◆ TASK INSTRUCTIONS ◆
Only one stretch of the data below is needed. Output the lines from the one with "Click the Connections" up to and including the one with "This screenshot has height=552, width=720.", exactly as they stand.

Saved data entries
--- START ---
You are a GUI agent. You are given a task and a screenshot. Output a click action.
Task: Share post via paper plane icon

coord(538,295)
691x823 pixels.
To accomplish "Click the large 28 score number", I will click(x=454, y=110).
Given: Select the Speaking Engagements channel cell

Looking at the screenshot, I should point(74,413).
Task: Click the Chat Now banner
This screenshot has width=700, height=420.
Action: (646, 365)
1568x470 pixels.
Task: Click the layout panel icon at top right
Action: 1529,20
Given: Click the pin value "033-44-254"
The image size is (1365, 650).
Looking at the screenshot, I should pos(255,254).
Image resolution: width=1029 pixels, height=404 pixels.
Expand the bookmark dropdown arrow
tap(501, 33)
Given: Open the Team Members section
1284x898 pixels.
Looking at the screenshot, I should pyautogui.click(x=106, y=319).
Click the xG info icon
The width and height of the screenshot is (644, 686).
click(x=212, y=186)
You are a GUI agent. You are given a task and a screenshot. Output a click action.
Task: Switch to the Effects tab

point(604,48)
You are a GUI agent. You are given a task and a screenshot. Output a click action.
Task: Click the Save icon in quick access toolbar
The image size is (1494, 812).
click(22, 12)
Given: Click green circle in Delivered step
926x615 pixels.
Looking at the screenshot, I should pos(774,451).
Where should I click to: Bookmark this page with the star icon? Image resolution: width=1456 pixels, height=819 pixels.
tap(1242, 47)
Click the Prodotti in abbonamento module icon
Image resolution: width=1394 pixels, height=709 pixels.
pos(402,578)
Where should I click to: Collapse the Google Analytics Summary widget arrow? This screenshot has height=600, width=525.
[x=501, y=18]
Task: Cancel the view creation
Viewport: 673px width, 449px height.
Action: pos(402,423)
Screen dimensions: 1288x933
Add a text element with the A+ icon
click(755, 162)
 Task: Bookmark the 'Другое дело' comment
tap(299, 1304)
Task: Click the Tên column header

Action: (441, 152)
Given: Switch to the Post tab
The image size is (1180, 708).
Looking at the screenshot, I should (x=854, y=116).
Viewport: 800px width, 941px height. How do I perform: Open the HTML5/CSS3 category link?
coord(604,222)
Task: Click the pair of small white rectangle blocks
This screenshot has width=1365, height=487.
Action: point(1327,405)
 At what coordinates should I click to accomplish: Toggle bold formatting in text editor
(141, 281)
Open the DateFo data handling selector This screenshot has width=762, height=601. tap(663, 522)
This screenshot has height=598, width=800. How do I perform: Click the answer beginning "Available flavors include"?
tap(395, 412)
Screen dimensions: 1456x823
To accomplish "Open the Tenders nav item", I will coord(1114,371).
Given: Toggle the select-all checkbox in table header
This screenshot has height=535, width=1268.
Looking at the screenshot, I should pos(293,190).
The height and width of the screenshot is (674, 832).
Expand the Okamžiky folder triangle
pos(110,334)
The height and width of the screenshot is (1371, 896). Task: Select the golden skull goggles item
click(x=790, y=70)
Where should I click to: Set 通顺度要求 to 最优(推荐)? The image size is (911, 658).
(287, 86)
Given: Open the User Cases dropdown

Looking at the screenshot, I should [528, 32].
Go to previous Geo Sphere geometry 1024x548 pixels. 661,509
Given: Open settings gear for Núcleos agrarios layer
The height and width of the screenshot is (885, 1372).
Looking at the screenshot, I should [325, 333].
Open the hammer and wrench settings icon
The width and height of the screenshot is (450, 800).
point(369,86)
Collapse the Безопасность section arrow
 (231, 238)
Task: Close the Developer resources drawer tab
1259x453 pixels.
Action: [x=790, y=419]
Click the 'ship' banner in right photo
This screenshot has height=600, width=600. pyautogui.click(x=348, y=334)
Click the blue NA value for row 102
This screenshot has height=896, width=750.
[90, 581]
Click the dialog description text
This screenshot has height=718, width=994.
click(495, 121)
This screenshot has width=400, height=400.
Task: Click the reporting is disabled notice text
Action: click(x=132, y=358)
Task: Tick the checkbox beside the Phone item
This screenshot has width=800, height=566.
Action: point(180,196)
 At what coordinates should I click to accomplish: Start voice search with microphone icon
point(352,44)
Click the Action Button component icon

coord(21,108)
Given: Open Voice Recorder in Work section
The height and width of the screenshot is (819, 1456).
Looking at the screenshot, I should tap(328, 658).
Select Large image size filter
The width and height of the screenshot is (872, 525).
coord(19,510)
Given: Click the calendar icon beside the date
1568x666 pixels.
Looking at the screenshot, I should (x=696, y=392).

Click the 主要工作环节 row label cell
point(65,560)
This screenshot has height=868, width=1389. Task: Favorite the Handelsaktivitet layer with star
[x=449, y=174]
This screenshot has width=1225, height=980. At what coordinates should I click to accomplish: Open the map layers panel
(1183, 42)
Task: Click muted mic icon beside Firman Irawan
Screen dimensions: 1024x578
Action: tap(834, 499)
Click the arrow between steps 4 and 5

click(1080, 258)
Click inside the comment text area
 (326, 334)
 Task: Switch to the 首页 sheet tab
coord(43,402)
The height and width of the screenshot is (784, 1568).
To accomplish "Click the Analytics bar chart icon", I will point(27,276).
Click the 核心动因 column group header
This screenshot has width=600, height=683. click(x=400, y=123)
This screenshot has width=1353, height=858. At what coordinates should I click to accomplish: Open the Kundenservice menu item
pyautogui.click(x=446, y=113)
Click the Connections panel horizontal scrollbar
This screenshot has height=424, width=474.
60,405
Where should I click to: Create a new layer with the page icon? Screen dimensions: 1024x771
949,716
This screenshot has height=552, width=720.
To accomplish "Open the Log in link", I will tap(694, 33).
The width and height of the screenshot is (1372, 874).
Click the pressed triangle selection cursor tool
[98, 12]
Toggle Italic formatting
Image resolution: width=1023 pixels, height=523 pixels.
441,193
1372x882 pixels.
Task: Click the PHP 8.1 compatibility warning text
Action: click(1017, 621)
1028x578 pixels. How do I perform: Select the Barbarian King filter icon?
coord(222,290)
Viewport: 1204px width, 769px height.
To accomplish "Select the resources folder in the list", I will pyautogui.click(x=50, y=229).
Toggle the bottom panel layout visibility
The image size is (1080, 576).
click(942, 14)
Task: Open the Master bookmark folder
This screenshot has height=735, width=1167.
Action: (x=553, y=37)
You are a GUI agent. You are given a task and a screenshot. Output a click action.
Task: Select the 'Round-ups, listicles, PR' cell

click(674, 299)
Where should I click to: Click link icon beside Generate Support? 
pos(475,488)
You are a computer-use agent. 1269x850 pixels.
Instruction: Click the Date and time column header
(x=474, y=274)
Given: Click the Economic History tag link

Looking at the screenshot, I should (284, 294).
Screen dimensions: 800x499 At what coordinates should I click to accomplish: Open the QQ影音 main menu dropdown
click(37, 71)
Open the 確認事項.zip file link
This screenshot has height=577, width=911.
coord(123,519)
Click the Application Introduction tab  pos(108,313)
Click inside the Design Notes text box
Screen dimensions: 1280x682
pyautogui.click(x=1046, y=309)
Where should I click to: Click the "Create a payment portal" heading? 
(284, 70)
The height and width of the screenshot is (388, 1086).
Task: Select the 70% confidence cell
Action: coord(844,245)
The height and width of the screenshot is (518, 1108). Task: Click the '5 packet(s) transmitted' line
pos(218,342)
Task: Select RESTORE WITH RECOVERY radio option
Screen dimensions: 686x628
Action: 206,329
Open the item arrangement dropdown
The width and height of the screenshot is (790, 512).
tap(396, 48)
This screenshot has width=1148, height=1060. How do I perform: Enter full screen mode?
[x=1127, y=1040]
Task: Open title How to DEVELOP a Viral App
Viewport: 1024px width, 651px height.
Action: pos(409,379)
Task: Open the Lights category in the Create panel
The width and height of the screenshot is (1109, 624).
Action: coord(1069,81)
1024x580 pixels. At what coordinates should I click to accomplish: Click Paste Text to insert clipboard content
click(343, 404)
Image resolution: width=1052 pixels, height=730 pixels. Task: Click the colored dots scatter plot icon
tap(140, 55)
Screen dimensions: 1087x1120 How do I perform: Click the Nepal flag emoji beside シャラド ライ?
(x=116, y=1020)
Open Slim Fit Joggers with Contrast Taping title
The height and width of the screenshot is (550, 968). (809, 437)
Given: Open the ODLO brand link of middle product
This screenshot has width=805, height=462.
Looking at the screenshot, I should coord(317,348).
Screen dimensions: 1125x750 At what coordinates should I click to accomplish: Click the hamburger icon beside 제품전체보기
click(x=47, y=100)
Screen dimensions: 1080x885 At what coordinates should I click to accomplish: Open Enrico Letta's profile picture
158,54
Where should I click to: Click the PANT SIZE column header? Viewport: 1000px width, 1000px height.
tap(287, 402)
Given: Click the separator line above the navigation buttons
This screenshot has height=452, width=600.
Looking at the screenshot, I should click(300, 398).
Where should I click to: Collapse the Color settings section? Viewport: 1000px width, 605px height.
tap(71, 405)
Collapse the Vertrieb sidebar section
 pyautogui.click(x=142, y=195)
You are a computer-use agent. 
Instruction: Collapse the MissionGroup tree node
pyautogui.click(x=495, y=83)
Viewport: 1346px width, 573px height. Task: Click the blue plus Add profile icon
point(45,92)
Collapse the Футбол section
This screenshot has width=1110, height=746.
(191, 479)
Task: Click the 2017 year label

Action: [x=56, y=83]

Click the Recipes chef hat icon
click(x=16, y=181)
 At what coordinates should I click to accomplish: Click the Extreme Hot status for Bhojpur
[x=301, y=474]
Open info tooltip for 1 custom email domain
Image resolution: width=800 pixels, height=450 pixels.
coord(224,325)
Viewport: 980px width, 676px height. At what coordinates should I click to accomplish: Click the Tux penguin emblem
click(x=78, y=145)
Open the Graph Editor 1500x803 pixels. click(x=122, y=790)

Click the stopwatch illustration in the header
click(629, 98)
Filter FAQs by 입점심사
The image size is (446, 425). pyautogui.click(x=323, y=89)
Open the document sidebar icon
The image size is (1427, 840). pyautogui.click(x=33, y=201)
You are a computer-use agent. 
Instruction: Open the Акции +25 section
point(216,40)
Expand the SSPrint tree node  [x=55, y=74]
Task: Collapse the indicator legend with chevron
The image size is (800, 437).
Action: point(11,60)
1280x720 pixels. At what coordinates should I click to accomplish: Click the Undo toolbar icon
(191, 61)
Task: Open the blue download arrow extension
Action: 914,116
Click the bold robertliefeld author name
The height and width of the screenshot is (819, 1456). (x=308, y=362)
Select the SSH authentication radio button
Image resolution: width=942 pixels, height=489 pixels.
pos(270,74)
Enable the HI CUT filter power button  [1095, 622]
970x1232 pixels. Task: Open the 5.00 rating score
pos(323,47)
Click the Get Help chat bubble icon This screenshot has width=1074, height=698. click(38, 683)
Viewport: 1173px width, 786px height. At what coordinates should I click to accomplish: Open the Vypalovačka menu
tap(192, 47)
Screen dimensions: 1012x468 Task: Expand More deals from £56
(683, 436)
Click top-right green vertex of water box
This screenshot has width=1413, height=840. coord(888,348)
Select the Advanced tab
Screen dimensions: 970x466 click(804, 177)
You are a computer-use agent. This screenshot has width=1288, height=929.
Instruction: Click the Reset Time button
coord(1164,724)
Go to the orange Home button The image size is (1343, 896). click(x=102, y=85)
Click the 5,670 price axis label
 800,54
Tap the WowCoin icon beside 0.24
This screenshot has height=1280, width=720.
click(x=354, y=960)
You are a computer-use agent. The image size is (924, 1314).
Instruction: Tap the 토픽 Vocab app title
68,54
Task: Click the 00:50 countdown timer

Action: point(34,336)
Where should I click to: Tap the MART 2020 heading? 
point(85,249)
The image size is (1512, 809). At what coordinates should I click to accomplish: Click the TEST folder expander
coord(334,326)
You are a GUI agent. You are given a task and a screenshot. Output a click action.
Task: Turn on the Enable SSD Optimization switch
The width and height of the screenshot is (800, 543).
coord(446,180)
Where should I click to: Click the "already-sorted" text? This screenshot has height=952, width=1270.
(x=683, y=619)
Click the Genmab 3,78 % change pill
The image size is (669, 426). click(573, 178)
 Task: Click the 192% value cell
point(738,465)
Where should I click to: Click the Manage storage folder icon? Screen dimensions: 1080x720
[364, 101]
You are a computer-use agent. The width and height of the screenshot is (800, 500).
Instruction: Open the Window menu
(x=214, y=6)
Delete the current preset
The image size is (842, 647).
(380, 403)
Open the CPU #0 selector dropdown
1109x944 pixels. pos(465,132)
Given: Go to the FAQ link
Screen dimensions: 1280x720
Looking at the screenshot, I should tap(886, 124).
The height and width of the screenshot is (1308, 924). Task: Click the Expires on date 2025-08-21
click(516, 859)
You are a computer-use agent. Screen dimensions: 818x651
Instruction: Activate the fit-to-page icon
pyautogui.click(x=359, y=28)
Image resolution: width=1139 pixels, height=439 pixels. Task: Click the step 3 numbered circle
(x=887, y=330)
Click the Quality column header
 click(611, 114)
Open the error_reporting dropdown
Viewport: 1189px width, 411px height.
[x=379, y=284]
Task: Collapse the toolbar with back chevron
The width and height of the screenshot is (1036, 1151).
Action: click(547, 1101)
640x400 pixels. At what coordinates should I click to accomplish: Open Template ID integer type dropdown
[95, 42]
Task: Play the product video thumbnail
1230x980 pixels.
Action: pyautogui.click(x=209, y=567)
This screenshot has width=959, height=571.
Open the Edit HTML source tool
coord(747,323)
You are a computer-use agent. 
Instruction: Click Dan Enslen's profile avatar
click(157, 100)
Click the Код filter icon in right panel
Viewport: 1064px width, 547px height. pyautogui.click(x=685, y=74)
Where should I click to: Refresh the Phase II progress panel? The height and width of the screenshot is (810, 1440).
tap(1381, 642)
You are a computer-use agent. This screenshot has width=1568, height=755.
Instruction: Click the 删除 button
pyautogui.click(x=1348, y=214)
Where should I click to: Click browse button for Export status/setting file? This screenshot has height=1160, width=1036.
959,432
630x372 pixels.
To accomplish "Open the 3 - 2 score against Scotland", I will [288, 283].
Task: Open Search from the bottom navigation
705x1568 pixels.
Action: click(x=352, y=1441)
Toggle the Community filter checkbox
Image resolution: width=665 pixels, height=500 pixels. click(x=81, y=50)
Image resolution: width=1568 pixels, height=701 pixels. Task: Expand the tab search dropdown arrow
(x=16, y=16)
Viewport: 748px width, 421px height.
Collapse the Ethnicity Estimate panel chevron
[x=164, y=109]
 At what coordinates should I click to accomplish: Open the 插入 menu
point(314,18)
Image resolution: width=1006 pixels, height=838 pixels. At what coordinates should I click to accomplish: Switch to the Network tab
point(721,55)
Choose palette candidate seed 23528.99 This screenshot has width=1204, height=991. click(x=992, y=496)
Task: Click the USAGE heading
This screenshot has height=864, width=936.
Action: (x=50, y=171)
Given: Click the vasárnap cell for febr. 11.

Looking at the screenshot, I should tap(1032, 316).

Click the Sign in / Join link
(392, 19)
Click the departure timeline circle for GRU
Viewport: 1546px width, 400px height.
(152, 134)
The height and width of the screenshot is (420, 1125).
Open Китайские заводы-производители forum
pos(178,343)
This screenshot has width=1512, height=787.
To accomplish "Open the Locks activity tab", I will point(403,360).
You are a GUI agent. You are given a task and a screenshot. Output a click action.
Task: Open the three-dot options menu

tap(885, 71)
--- END ---
◆ TASK RESULT ◆
Click the Connections panel horizontal scrollbar
This screenshot has height=424, width=474.
60,405
Where should I click to: Create a new layer with the page icon? Screen dimensions: 1024x771
949,716
This screenshot has height=552, width=720.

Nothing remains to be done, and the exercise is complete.